- [Esercizio proposto]: Riscrivi tutti i dati seguenti sostituendo "Image resolution:" con "Image size:" e lasciando invariato tutto il resto.

Dati sulla localizzazione di parole ed elementi:
----

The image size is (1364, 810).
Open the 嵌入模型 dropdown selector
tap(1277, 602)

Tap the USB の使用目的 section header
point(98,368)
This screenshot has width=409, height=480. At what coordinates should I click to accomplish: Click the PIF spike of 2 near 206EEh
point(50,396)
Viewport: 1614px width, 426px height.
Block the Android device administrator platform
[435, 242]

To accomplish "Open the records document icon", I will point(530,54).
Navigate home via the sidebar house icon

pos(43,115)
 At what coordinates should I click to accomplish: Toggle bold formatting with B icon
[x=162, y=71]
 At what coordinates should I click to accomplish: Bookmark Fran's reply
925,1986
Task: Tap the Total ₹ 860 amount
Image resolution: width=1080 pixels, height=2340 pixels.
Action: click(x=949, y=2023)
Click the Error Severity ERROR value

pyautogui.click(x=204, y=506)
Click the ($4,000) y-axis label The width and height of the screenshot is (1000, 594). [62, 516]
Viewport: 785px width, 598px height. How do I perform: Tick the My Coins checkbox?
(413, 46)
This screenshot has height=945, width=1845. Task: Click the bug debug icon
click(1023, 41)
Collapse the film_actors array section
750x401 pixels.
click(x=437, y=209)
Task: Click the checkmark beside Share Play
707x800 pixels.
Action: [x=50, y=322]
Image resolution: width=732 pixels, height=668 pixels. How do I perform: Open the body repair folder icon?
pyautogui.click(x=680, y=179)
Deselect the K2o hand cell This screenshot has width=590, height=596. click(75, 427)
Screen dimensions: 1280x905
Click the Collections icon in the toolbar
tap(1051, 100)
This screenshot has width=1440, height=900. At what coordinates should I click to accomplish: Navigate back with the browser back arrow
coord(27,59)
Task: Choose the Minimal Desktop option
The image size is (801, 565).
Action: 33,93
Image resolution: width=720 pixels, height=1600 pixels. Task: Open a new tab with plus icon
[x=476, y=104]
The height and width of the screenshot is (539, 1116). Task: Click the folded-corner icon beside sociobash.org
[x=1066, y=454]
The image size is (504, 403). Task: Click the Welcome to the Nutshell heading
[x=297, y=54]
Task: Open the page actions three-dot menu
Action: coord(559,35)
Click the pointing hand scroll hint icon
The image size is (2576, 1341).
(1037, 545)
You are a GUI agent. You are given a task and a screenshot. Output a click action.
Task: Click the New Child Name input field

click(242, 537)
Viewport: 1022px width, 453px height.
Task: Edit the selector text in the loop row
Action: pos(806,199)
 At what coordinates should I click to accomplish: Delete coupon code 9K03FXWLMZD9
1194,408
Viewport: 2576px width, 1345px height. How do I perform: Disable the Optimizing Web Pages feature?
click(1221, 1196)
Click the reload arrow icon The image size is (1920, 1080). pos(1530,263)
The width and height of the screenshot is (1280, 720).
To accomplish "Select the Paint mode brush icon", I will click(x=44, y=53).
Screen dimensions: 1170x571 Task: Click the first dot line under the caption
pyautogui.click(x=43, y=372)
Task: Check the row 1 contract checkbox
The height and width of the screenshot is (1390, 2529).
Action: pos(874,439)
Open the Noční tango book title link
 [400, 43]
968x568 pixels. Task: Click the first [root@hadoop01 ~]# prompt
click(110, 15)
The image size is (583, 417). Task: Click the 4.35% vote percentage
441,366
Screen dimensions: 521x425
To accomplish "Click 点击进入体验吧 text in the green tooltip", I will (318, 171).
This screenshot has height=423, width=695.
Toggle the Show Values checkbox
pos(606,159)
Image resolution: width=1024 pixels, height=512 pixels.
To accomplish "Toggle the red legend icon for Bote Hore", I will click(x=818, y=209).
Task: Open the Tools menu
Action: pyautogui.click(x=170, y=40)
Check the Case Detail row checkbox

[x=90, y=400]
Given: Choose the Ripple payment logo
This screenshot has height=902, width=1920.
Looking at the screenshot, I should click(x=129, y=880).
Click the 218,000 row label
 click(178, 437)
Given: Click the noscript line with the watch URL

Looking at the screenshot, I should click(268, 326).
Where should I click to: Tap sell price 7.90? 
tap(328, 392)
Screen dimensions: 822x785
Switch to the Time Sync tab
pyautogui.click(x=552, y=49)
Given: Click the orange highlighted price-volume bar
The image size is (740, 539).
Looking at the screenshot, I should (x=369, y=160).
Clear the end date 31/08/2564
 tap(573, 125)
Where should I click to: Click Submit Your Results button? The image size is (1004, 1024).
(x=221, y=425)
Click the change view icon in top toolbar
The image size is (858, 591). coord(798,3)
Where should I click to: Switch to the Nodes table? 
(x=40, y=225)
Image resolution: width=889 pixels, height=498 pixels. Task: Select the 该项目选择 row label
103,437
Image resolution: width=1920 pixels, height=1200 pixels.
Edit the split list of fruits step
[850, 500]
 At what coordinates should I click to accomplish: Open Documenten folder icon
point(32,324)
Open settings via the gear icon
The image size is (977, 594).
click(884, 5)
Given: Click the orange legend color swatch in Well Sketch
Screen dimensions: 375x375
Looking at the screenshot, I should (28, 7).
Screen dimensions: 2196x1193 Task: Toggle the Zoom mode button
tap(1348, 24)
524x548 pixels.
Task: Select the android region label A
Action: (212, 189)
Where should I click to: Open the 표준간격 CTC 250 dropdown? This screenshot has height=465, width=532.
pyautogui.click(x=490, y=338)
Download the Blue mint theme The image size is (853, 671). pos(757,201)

----

- [Soluzione seguente]:
The image size is (1364, 810).
Open the 嵌入模型 dropdown selector
tap(1277, 602)

Tap the USB の使用目的 section header
point(98,368)
This screenshot has width=409, height=480. At what coordinates should I click to accomplish: Click the PIF spike of 2 near 206EEh
point(50,396)
Viewport: 1614px width, 426px height.
Block the Android device administrator platform
[435, 242]

To accomplish "Open the records document icon", I will point(530,54).
Navigate home via the sidebar house icon

pos(43,115)
 At what coordinates should I click to accomplish: Toggle bold formatting with B icon
[x=162, y=71]
 At what coordinates should I click to accomplish: Bookmark Fran's reply
925,1986
Task: Tap the Total ₹ 860 amount
Image size: width=1080 pixels, height=2340 pixels.
Action: click(x=949, y=2023)
Click the Error Severity ERROR value

pyautogui.click(x=204, y=506)
Click the ($4,000) y-axis label The width and height of the screenshot is (1000, 594). [62, 516]
Viewport: 785px width, 598px height. How do I perform: Tick the My Coins checkbox?
(413, 46)
This screenshot has height=945, width=1845. Task: Click the bug debug icon
click(1023, 41)
Collapse the film_actors array section
750x401 pixels.
click(x=437, y=209)
Task: Click the checkmark beside Share Play
707x800 pixels.
Action: [x=50, y=322]
Image size: width=732 pixels, height=668 pixels. How do I perform: Open the body repair folder icon?
pyautogui.click(x=680, y=179)
Deselect the K2o hand cell This screenshot has width=590, height=596. click(75, 427)
Screen dimensions: 1280x905
Click the Collections icon in the toolbar
tap(1051, 100)
This screenshot has width=1440, height=900. At what coordinates should I click to accomplish: Navigate back with the browser back arrow
coord(27,59)
Task: Choose the Minimal Desktop option
The image size is (801, 565).
Action: 33,93
Image size: width=720 pixels, height=1600 pixels. Task: Open a new tab with plus icon
[x=476, y=104]
The height and width of the screenshot is (539, 1116). Task: Click the folded-corner icon beside sociobash.org
[x=1066, y=454]
The image size is (504, 403). Task: Click the Welcome to the Nutshell heading
[x=297, y=54]
Task: Open the page actions three-dot menu
Action: coord(559,35)
Click the pointing hand scroll hint icon
The image size is (2576, 1341).
(1037, 545)
You are a GUI agent. You are given a task and a screenshot. Output a click action.
Task: Click the New Child Name input field

click(242, 537)
Viewport: 1022px width, 453px height.
Task: Edit the selector text in the loop row
Action: pos(806,199)
 At what coordinates should I click to accomplish: Delete coupon code 9K03FXWLMZD9
1194,408
Viewport: 2576px width, 1345px height. How do I perform: Disable the Optimizing Web Pages feature?
click(1221, 1196)
Click the reload arrow icon The image size is (1920, 1080). pos(1530,263)
The width and height of the screenshot is (1280, 720).
To accomplish "Select the Paint mode brush icon", I will click(x=44, y=53).
Screen dimensions: 1170x571 Task: Click the first dot line under the caption
pyautogui.click(x=43, y=372)
Task: Check the row 1 contract checkbox
The height and width of the screenshot is (1390, 2529).
Action: pos(874,439)
Open the Noční tango book title link
 [400, 43]
968x568 pixels. Task: Click the first [root@hadoop01 ~]# prompt
click(110, 15)
The image size is (583, 417). Task: Click the 4.35% vote percentage
441,366
Screen dimensions: 521x425
To accomplish "Click 点击进入体验吧 text in the green tooltip", I will (318, 171).
This screenshot has height=423, width=695.
Toggle the Show Values checkbox
pos(606,159)
Image size: width=1024 pixels, height=512 pixels.
To accomplish "Toggle the red legend icon for Bote Hore", I will click(x=818, y=209).
Task: Open the Tools menu
Action: pyautogui.click(x=170, y=40)
Check the Case Detail row checkbox

[x=90, y=400]
Given: Choose the Ripple payment logo
This screenshot has height=902, width=1920.
Looking at the screenshot, I should click(x=129, y=880).
Click the 218,000 row label
 click(178, 437)
Given: Click the noscript line with the watch URL

Looking at the screenshot, I should click(268, 326).
Where should I click to: Tap sell price 7.90? 
tap(328, 392)
Screen dimensions: 822x785
Switch to the Time Sync tab
pyautogui.click(x=552, y=49)
Given: Click the orange highlighted price-volume bar
The image size is (740, 539).
Looking at the screenshot, I should (x=369, y=160).
Clear the end date 31/08/2564
 tap(573, 125)
Where should I click to: Click Submit Your Results button? The image size is (1004, 1024).
(x=221, y=425)
Click the change view icon in top toolbar
The image size is (858, 591). coord(798,3)
Where should I click to: Switch to the Nodes table? 
(x=40, y=225)
Image size: width=889 pixels, height=498 pixels. Task: Select the 该项目选择 row label
103,437
Image size: width=1920 pixels, height=1200 pixels.
Edit the split list of fruits step
[850, 500]
 At what coordinates should I click to accomplish: Open Documenten folder icon
point(32,324)
Open settings via the gear icon
The image size is (977, 594).
click(884, 5)
Given: Click the orange legend color swatch in Well Sketch
Screen dimensions: 375x375
Looking at the screenshot, I should (28, 7).
Screen dimensions: 2196x1193 Task: Toggle the Zoom mode button
tap(1348, 24)
524x548 pixels.
Task: Select the android region label A
Action: (212, 189)
Where should I click to: Open the 표준간격 CTC 250 dropdown? This screenshot has height=465, width=532.
pyautogui.click(x=490, y=338)
Download the Blue mint theme The image size is (853, 671). pos(757,201)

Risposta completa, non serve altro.